[Stored entries]
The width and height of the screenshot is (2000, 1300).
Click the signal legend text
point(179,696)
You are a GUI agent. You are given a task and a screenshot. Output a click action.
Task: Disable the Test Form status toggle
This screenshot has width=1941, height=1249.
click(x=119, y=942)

▸ TASK
The output consists solely of the lines from the line that contains "Task: Disable the Test Form status toggle" through the final line of the data.

▸ EXERCISE RESULT
Task: Disable the Test Form status toggle
This screenshot has width=1941, height=1249.
click(x=119, y=942)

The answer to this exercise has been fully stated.